Lo anterior no ha impedido que la construcción de una presidencia fuerte y un gobierno enfocado al control prosiga con prisa y sin pausa, como ilustra el intento por eliminar cualquier control constitucional al manejo del gasto público o el agandalle eléctrico. Sin embargo, la falacia detrás de ese proyecto es que no es susceptible de avanzar hacia el logro de los objetivos que se planteó el presidente: claramente, la corrupción no ha disminuido (como siempre en nuestro sistema político, la corruptos son los del gobierno en curso, pero esta persiste); la pobreza no se reduce con el aumento de transferencias (pero si se fortalece una base clientelar que nada tiene que ver con la pobreza); y, claramente, no merma la desigualdad. Del crecimiento ni que hablar.
La evidencia muestra que el verdadero proyecto no es de desarrollo sino de control: no sólo todo está enfocado en esa dirección, sino que ni siquiera se pretende construir el tipo de capacidad rectora que caracterizó al desarrollo estabilizador. Pero el objetivo de control viene acompañado de la neutralización no sólo de los (supuestos) contrapesos al poder presidencial, sino de la eliminación de todos los factores de éxito que caracterizaron al periodo que el presidente denomina como “neoliberal.” Esto implica que el objetivo no es exclusivamente la restauración de una etapa del pasado de México, sino destruir las anclas que permiten que algunas cosas funcionen (por cierto, muchas de ellas muy bien, como la planta de manufactura para la exportación, ahora en riesgo). Esto seguiría la máxima de Trotsky de que “mientras peor vayan las cosas, mejor.”

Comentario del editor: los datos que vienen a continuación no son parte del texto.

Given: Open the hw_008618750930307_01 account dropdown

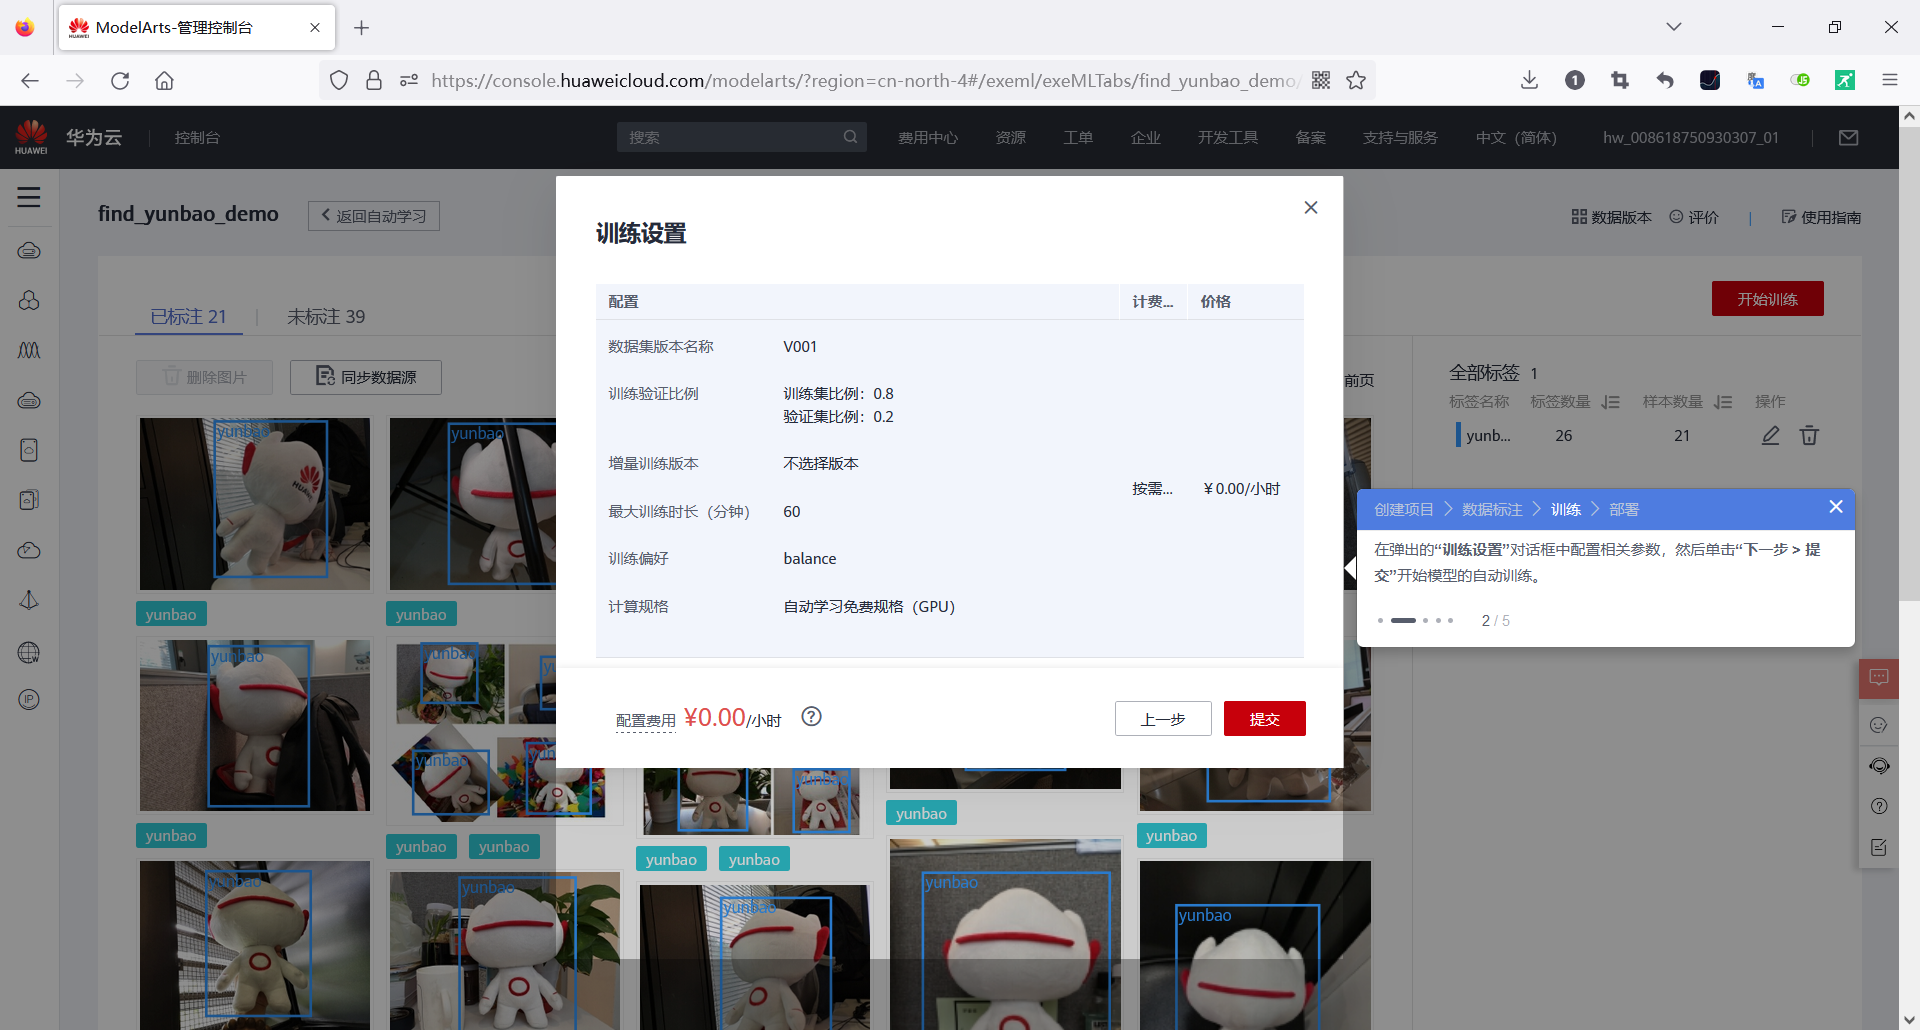Looking at the screenshot, I should pyautogui.click(x=1690, y=137).
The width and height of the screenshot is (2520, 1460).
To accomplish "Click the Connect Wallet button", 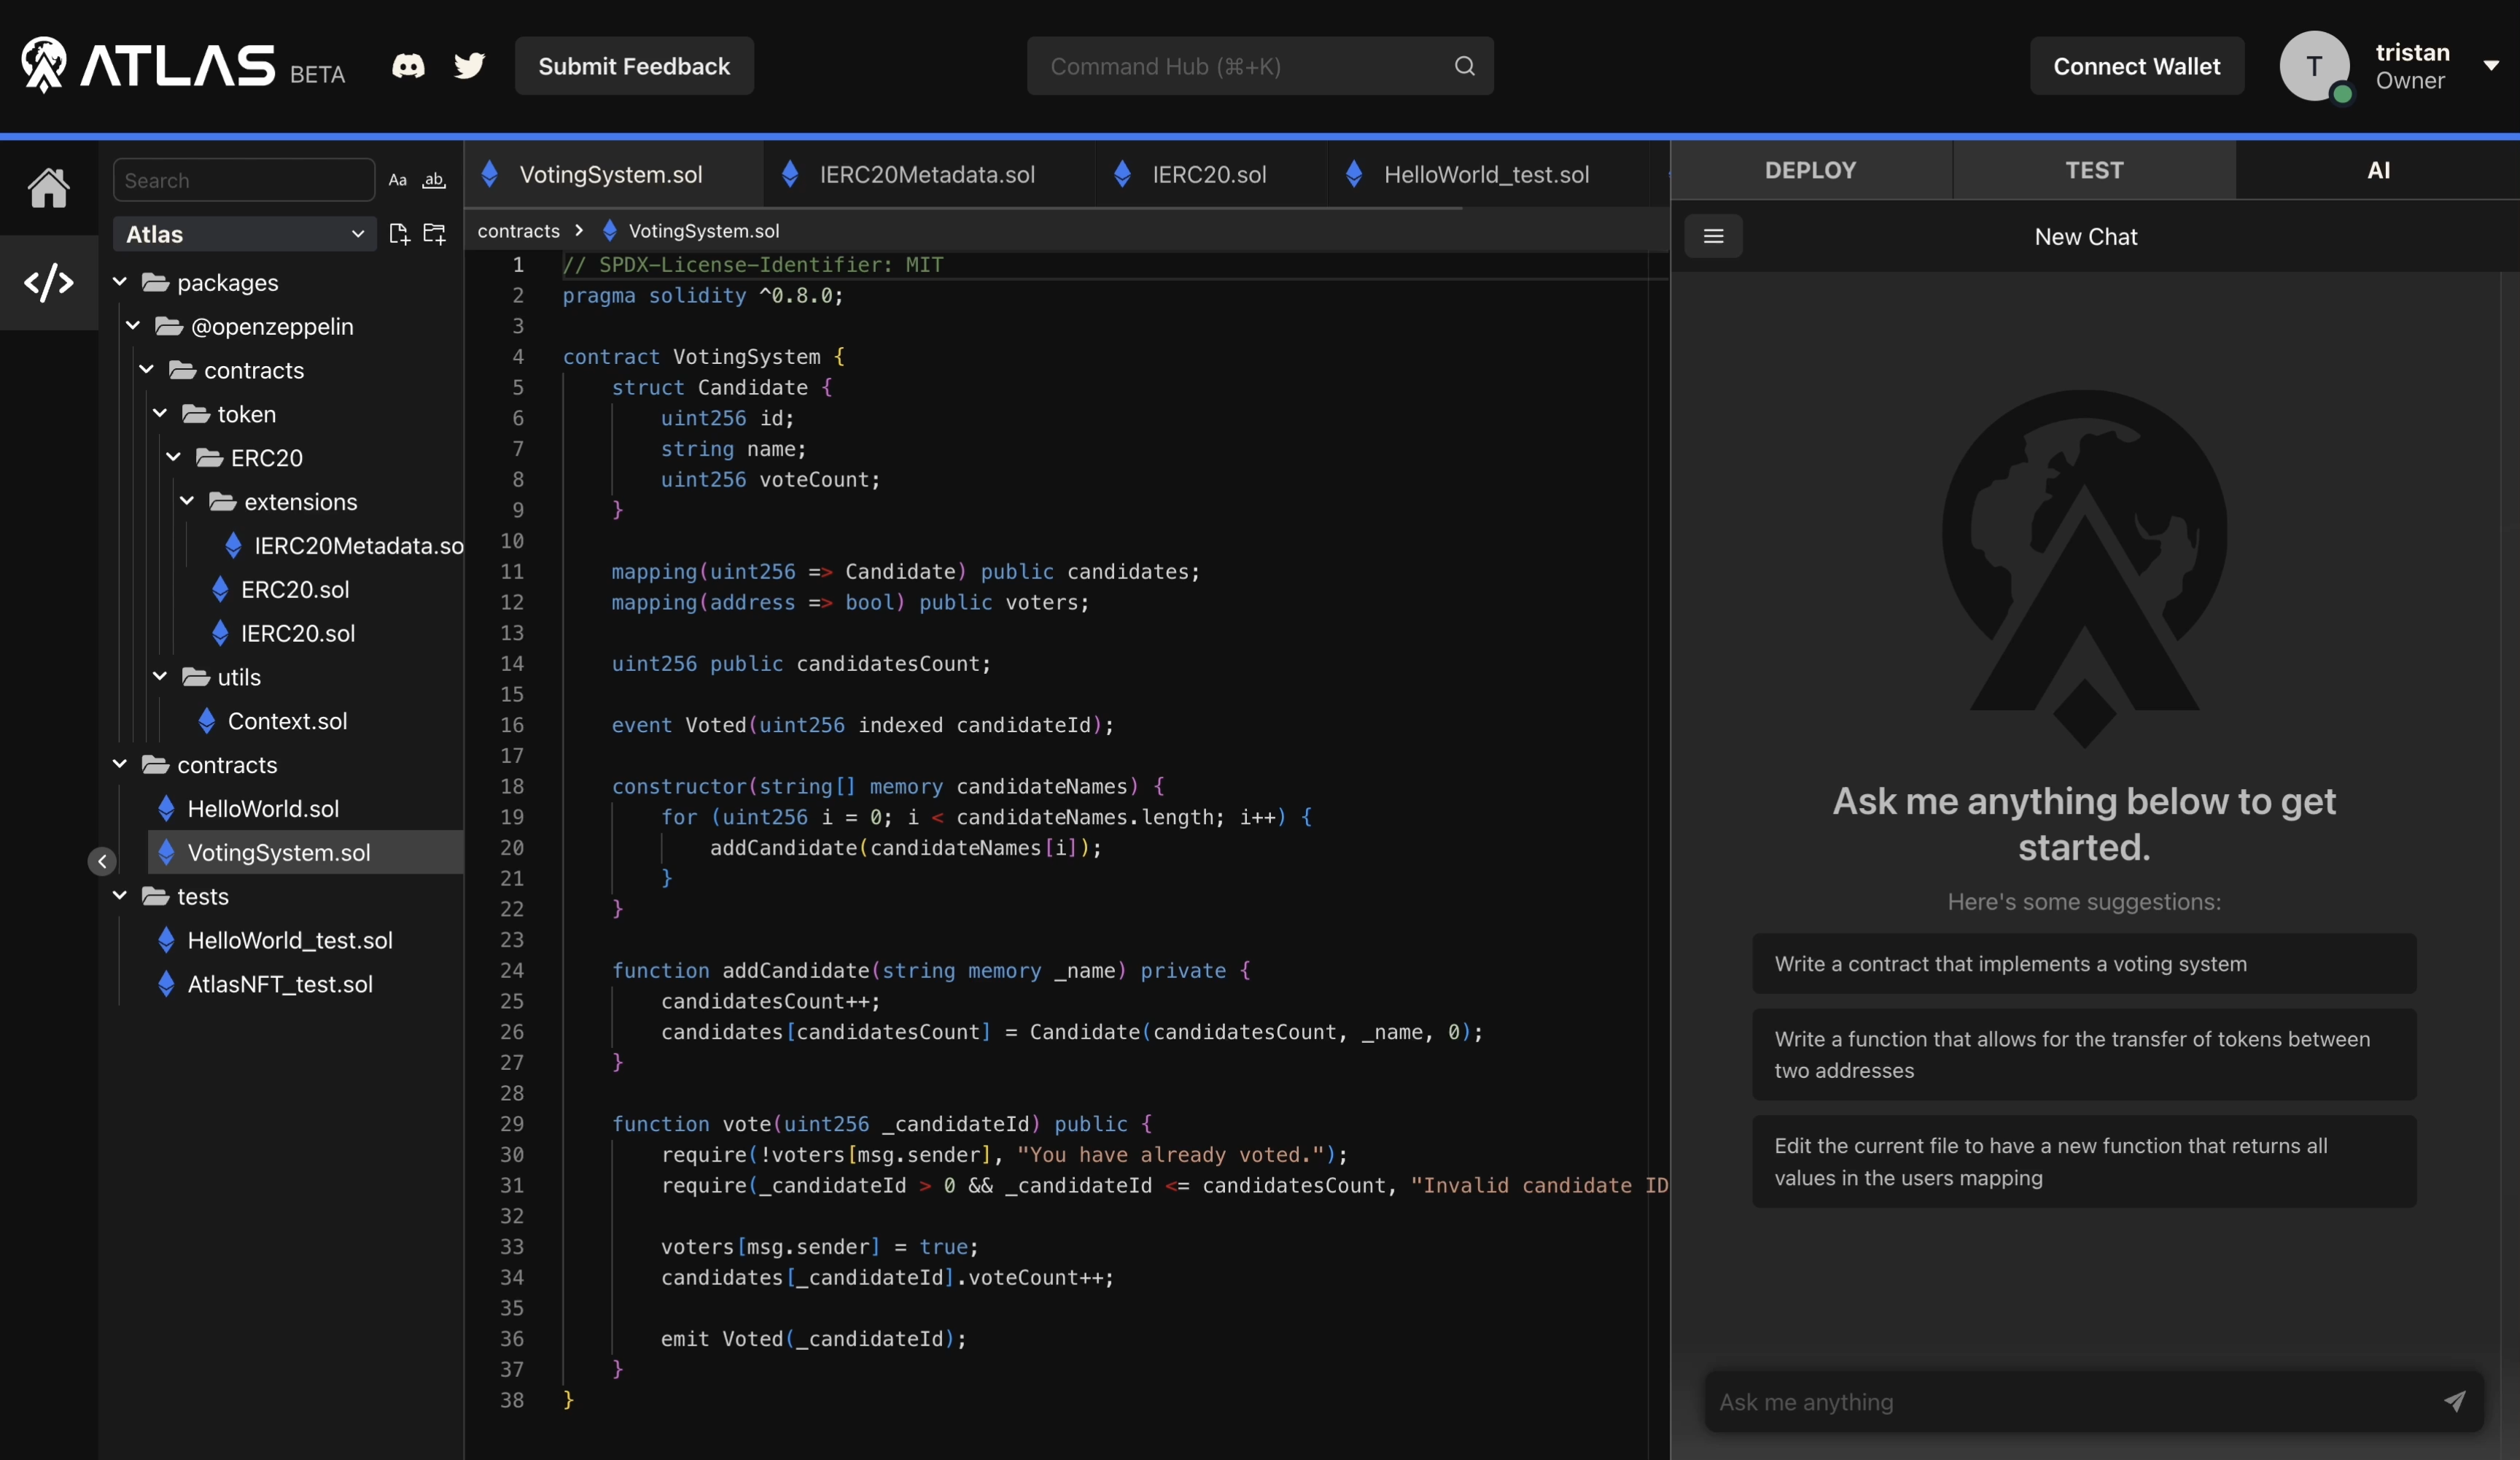I will 2137,66.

Lo peculiar del momento actual de México es que el presidente avanza en el ámbito legislativo casi sin restricción, pero los resultados son, a pesar de ello, pírricos. Su control de la cámara de diputados a través de Morena es indisputable y, para iniciativas de ley que no requieren mayoría calificada, tiene igual control del senado. Sin embargo, aunque Morena es un instrumento del presidente, no constituye una representación social con amplia presencia en la sociedad. Su fuerza legislativa es abrumadora, lo que le permite al presidente usar al partido como prefiera, pero no tiene capacidad de movilizar o controlar a la sociedad.
El presidente ha convertido a la crisis de la pandemia en una oportunidad para avanzar su proyecto de control, pero no está avanzando: la sociedad ha cobrado cada vez más presencia y relevancia. En una palabra: este es el momento y esta es la oportunidad para que la sociedad tome el papel que le corresponde, rompa con el mundo de la información falsa y de la corrupción imperante para construir una plataforma de sólido desarrollo futuro. Las crisis son oportunidades para todos.